Records excerpted from a collection:
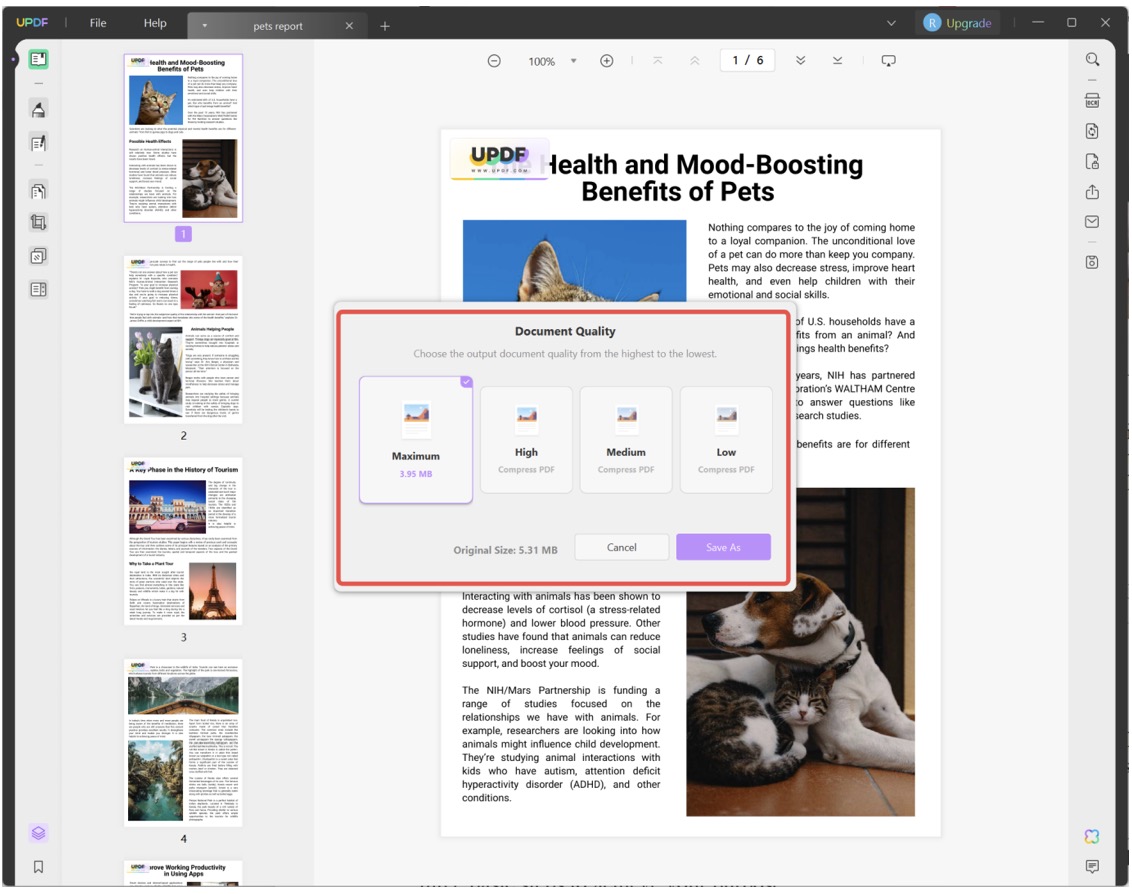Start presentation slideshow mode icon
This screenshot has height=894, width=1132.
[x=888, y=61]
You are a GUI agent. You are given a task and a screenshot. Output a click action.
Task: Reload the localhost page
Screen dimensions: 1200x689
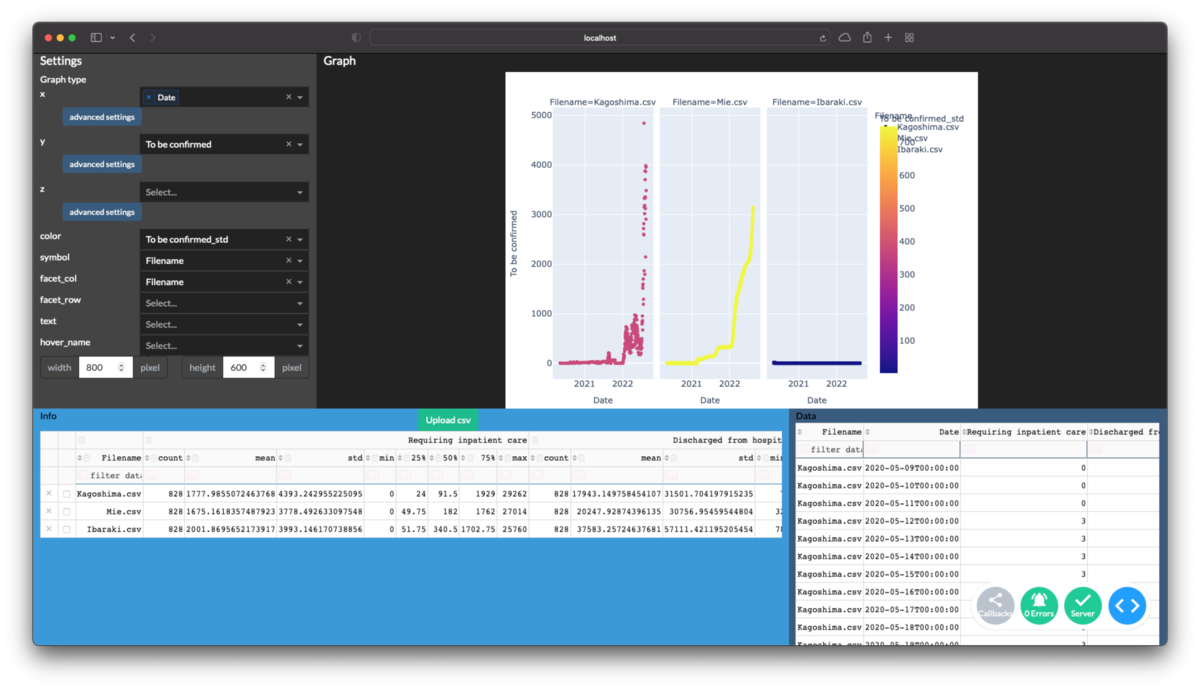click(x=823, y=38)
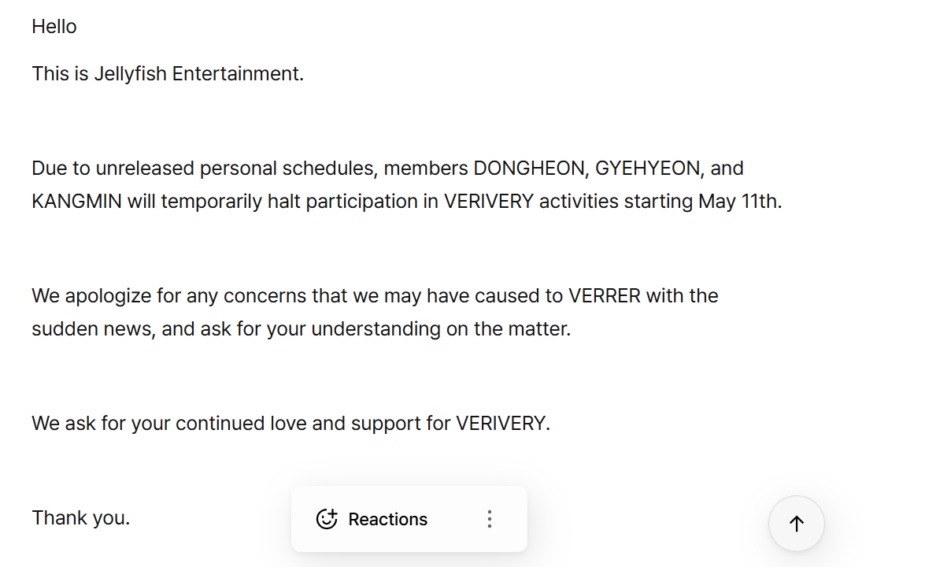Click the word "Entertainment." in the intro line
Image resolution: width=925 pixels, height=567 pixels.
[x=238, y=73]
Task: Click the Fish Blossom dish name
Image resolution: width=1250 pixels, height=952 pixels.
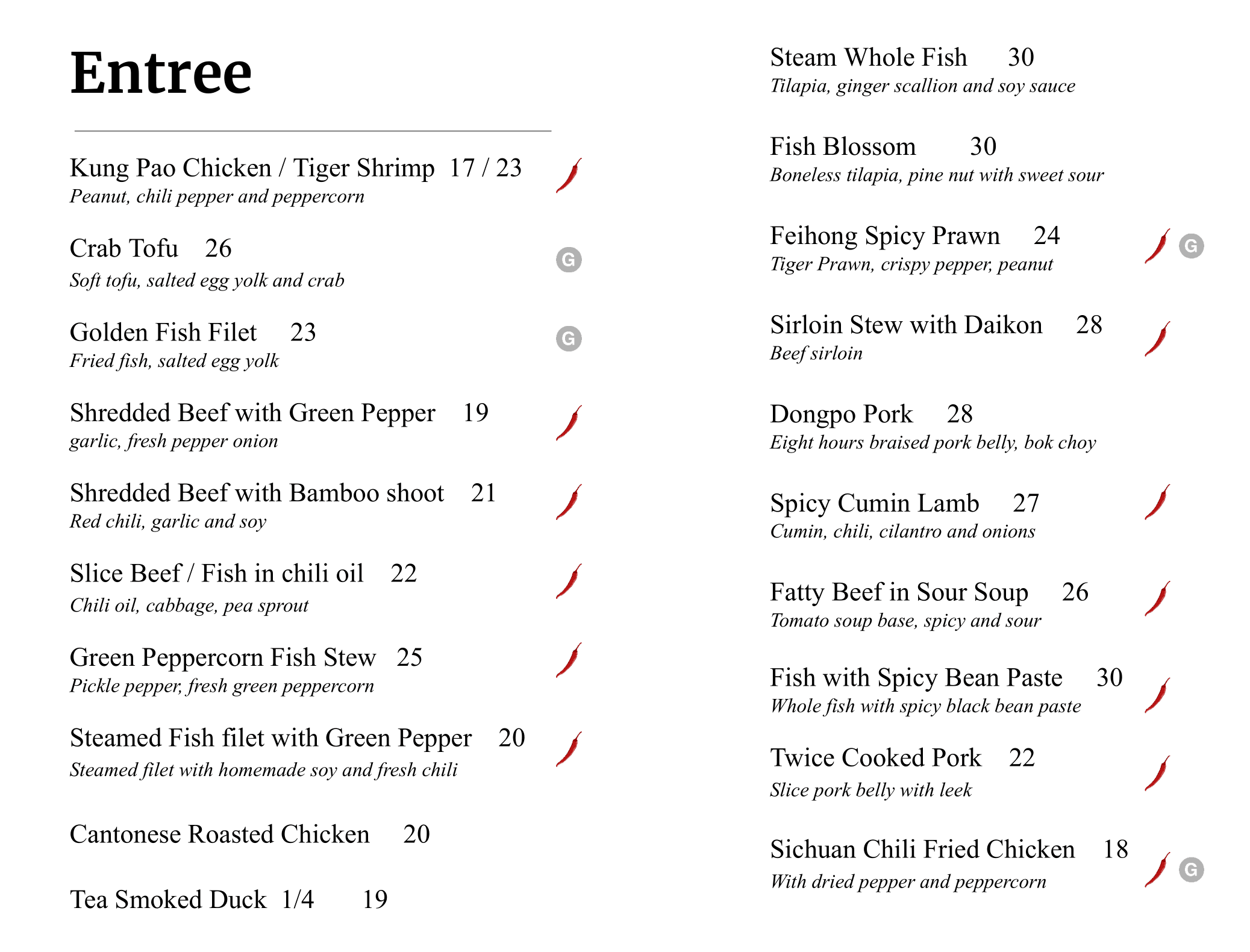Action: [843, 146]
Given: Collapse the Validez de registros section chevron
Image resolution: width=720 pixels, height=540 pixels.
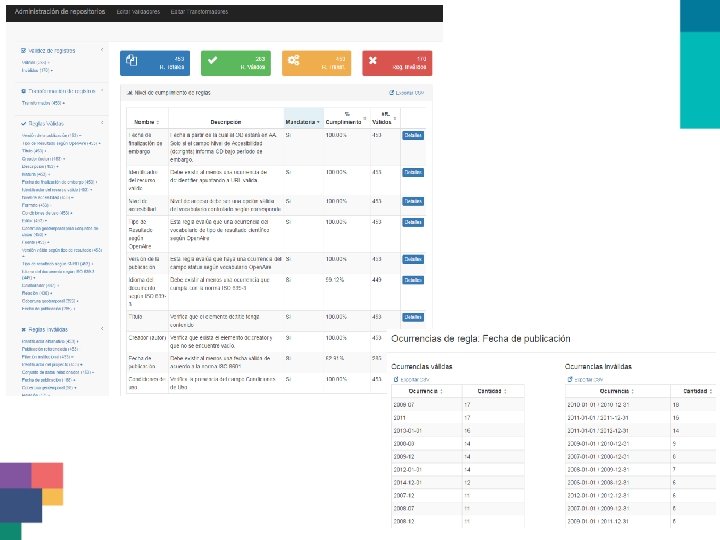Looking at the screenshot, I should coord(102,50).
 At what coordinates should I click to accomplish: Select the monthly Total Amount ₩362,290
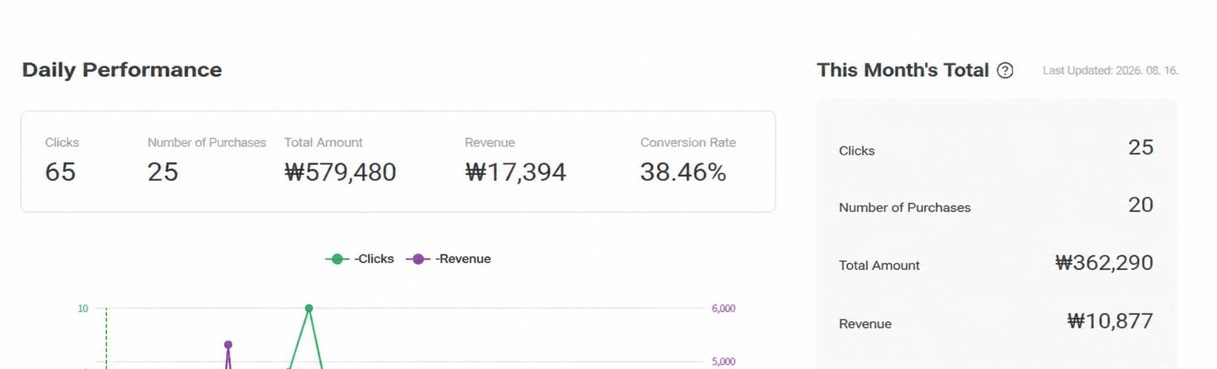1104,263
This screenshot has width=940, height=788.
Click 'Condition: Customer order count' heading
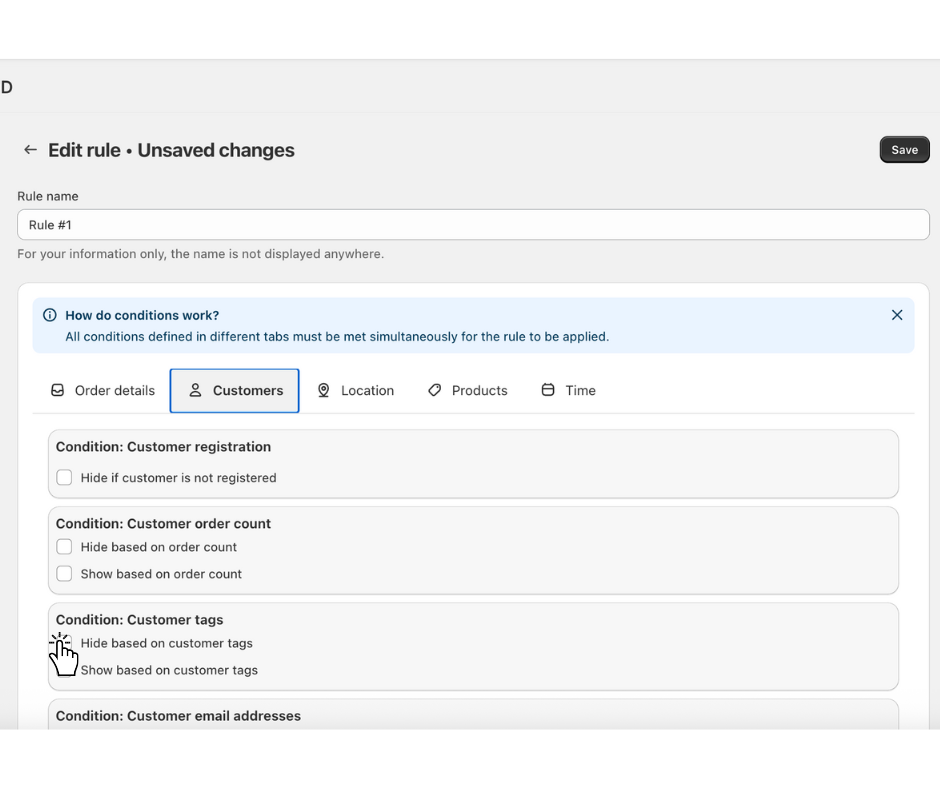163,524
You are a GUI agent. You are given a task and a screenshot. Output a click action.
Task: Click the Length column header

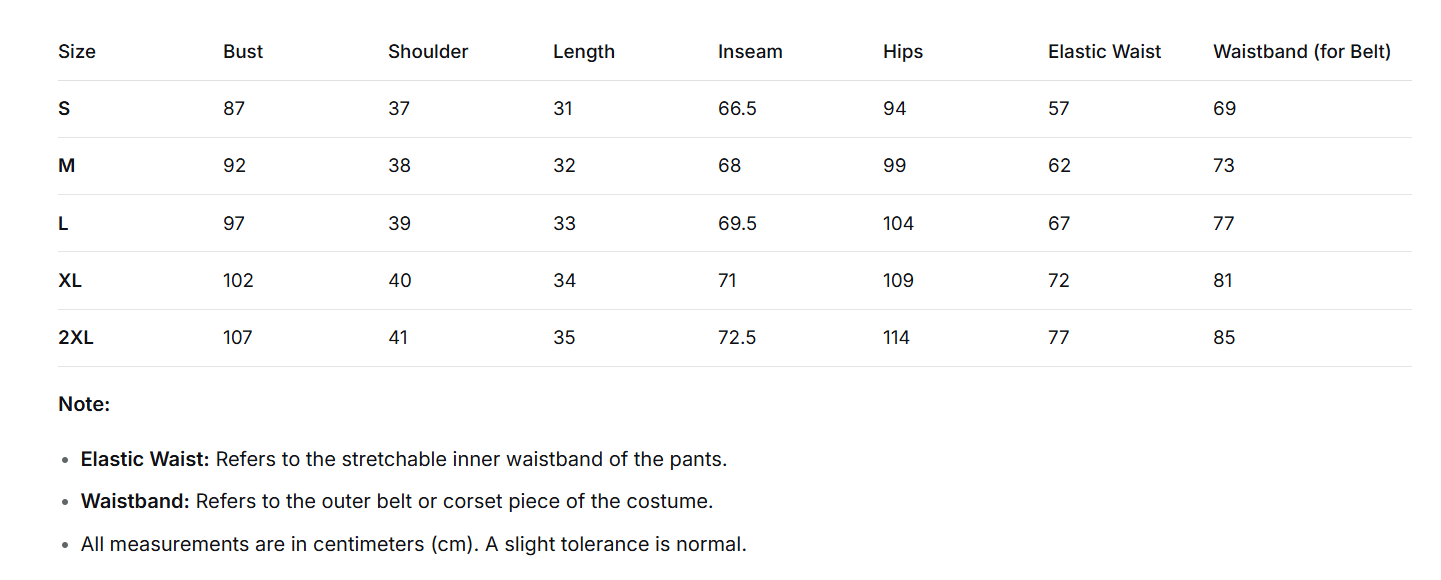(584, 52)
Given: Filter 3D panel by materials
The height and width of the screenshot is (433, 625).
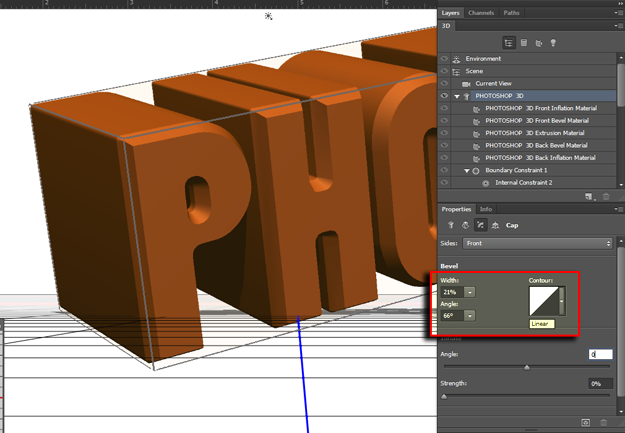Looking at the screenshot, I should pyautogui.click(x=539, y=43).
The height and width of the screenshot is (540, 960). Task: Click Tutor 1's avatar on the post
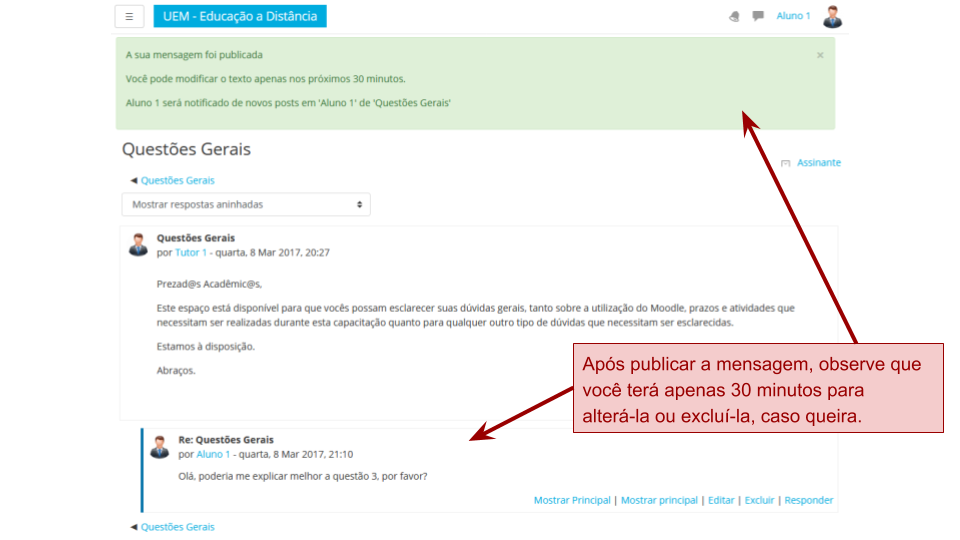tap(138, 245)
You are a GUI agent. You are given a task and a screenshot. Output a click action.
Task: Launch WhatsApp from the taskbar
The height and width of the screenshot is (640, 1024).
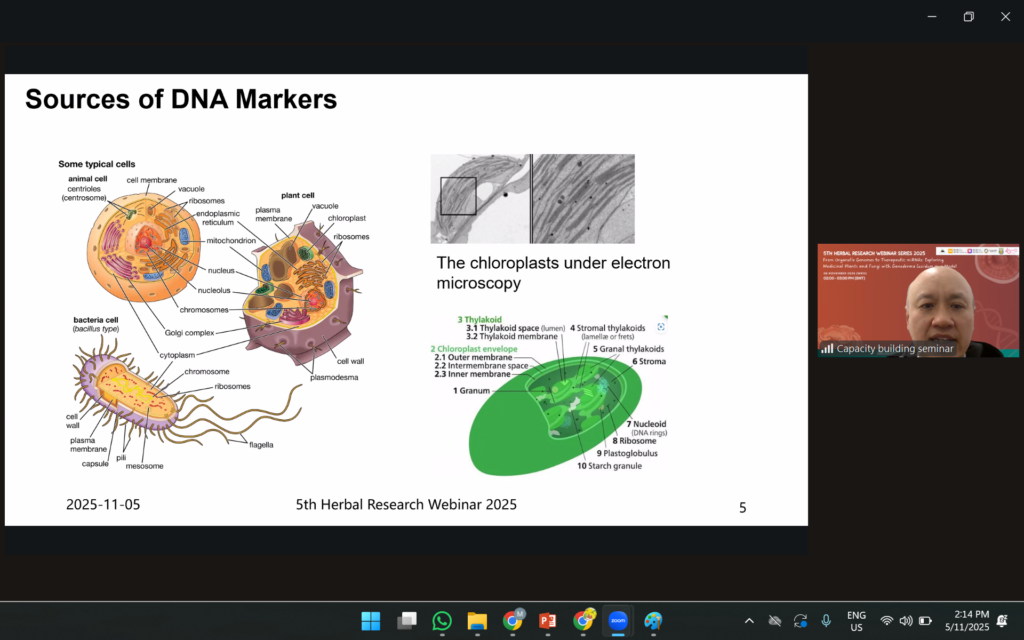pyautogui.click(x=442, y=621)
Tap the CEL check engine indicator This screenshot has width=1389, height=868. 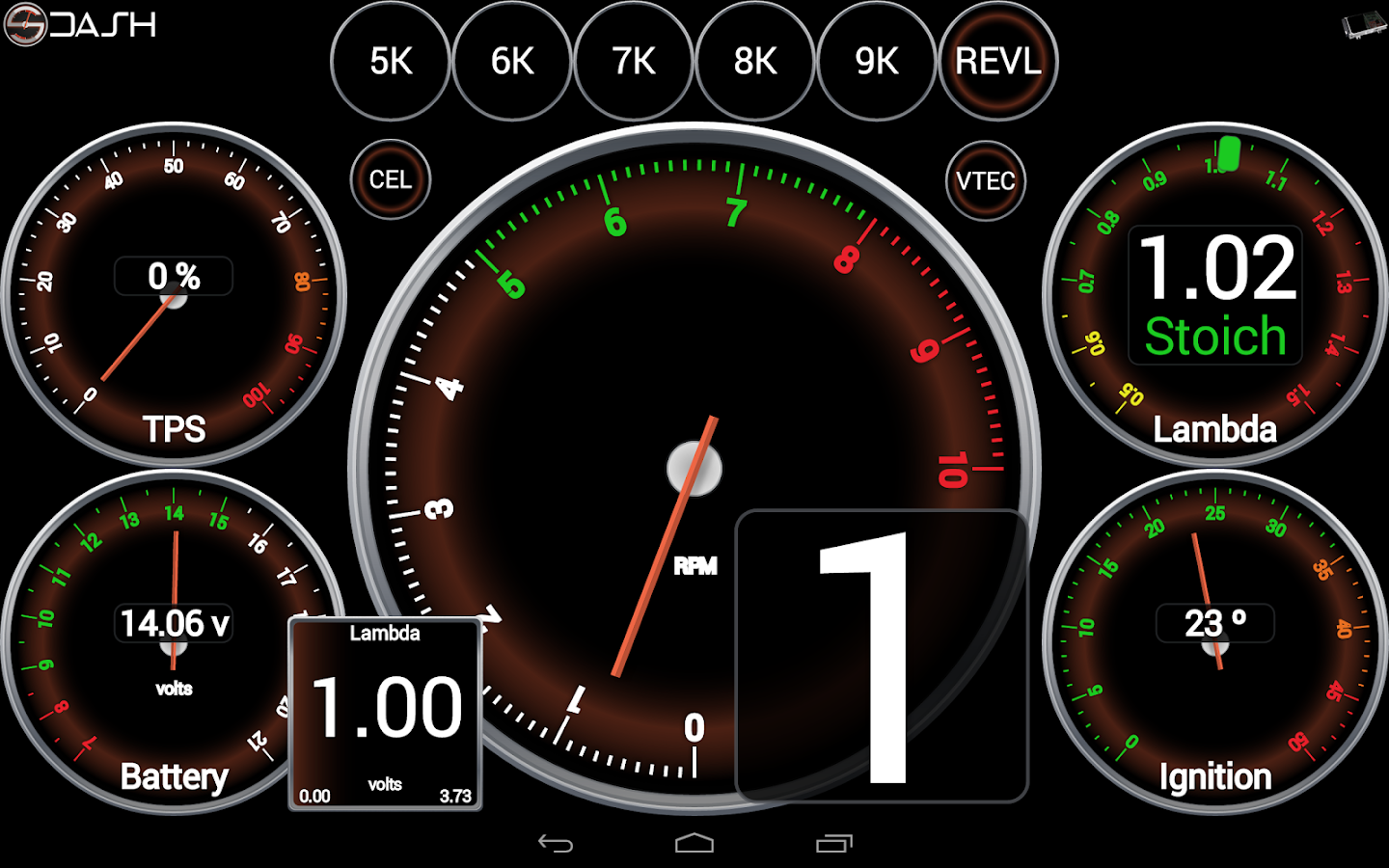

* **Problem details**
Take only the line containing "Task: Click the Fish Blossom dish name" and every line after it to the end of the entries, and copy them exactly, pictures excluded.

* **The completed task**
Task: Click the Fish Blossom dish name
Image resolution: width=1250 pixels, height=952 pixels.
Action: [843, 146]
Given: Collapse the Validez de registros section chevron
Image resolution: width=720 pixels, height=540 pixels.
Looking at the screenshot, I should coord(102,50).
 At what coordinates should I click to accomplish: Select the monthly Total Amount ₩362,290
1104,263
This screenshot has width=940, height=788.
Click 'Condition: Customer order count' heading
163,524
You are a GUI agent. You are given a task and a screenshot. Output a click action.
Task: Click the Length column header

(584, 52)
Given: Filter 3D panel by materials
The height and width of the screenshot is (433, 625).
Looking at the screenshot, I should pyautogui.click(x=539, y=43).
The height and width of the screenshot is (540, 960). Task: Click Tutor 1's avatar on the post
tap(138, 245)
You are a GUI agent. You are given a task and a screenshot. Output a click action.
Task: Launch WhatsApp from the taskbar
The height and width of the screenshot is (640, 1024).
pyautogui.click(x=442, y=621)
Tap the CEL check engine indicator This screenshot has width=1389, height=868. 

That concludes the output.